Written request –
Copy every line of the records below verbatim, omitting the pictures.

(Word and element pointing entries)
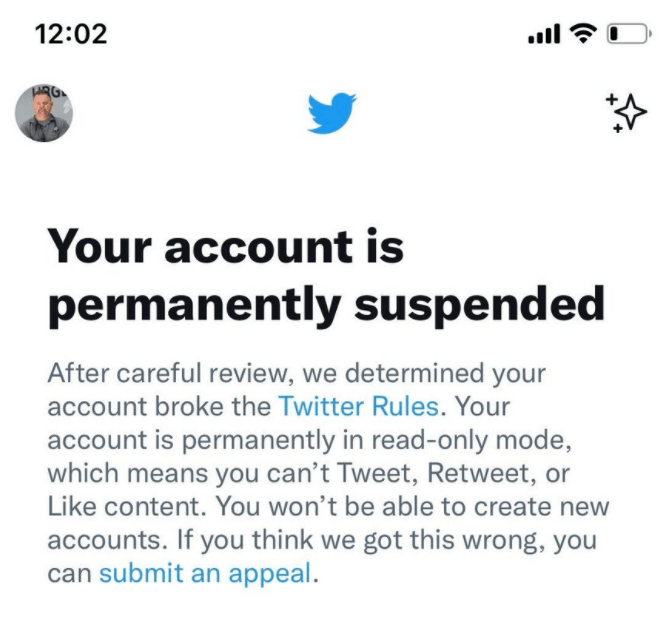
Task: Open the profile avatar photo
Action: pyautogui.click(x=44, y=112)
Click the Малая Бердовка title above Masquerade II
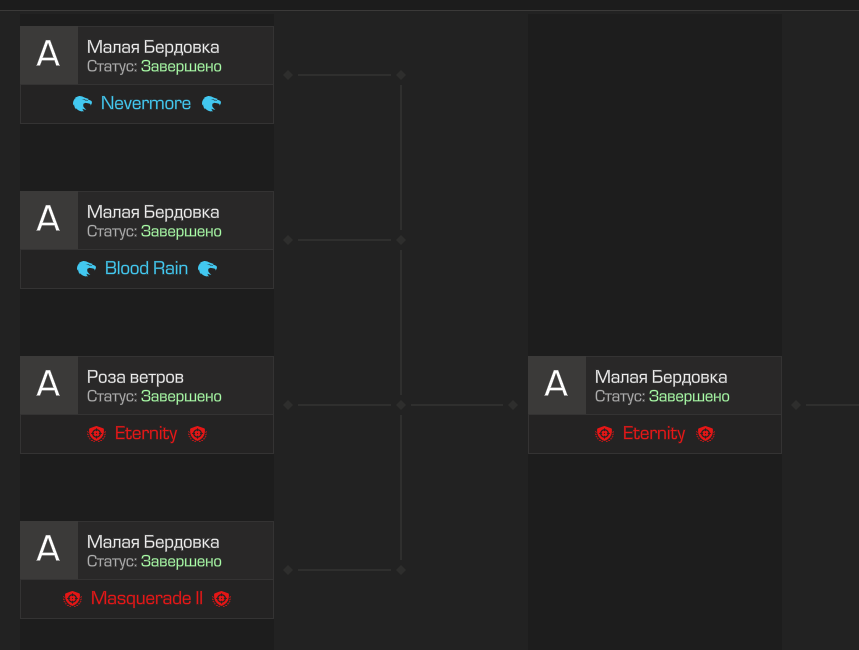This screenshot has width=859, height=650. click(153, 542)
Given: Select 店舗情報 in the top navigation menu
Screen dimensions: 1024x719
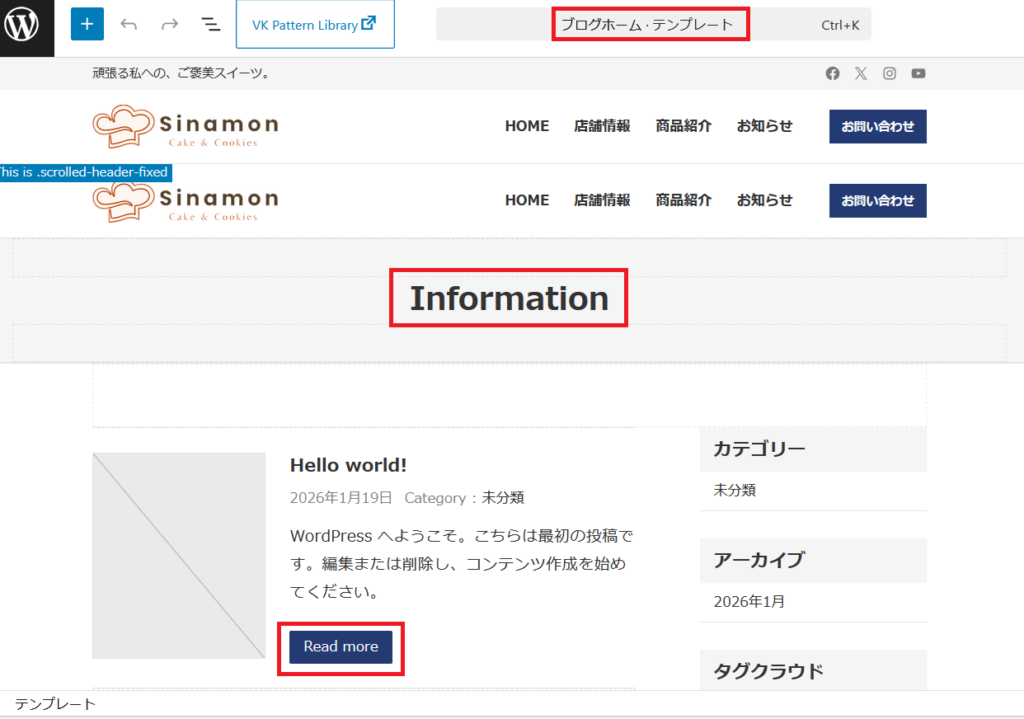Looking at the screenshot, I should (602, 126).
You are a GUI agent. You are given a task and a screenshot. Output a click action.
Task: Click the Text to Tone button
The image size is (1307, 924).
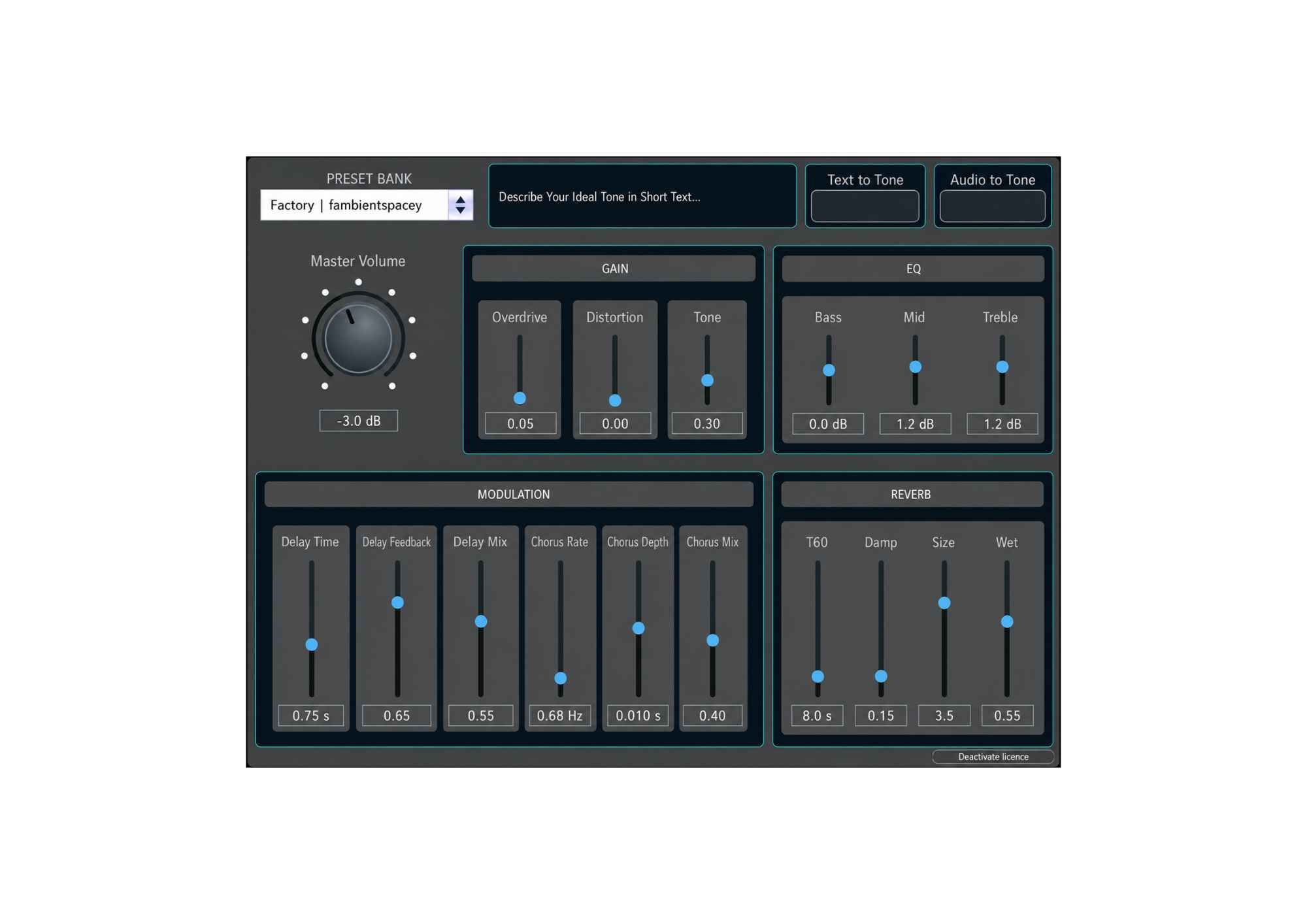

The result –
Task: Open the profile avatar photo
Action: pyautogui.click(x=44, y=112)
Click the Малая Бердовка title above Masquerade II
This screenshot has width=859, height=650. click(153, 542)
Given: Select 店舗情報 in the top navigation menu
Screen dimensions: 1024x719
Looking at the screenshot, I should (602, 126).
You are a GUI agent. You are given a task and a screenshot. Output a click action.
Task: Click the Text to Tone button
The image size is (1307, 924).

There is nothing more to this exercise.